Stored data entries
____

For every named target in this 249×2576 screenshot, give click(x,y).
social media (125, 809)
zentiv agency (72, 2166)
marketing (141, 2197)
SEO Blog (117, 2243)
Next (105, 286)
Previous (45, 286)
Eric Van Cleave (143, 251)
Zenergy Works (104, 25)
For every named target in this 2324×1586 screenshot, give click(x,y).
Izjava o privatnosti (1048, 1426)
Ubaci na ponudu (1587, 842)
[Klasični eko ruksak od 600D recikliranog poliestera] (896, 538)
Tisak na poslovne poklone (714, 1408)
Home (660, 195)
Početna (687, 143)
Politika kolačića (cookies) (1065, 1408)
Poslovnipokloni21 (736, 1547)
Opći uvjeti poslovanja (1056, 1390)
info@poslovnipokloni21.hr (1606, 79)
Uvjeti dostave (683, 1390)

____

Restating every entry above word for word is the whole task.

:: WORKED SOLUTION ::
For every named target in this 249×2576 screenshot, give click(x,y).
social media (125, 809)
zentiv agency (72, 2166)
marketing (141, 2197)
SEO Blog (117, 2243)
Next (105, 286)
Previous (45, 286)
Eric Van Cleave (143, 251)
Zenergy Works (104, 25)
For every named target in this 2324×1586 screenshot, give click(x,y).
Izjava o privatnosti (1048, 1426)
Ubaci na ponudu (1587, 842)
[Klasični eko ruksak od 600D recikliranog poliestera] (896, 538)
Tisak na poslovne poklone (714, 1408)
Home (660, 195)
Početna (687, 143)
Politika kolačića (cookies) (1065, 1408)
Poslovnipokloni21 (736, 1547)
Opći uvjeti poslovanja (1056, 1390)
info@poslovnipokloni21.hr (1606, 79)
Uvjeti dostave (683, 1390)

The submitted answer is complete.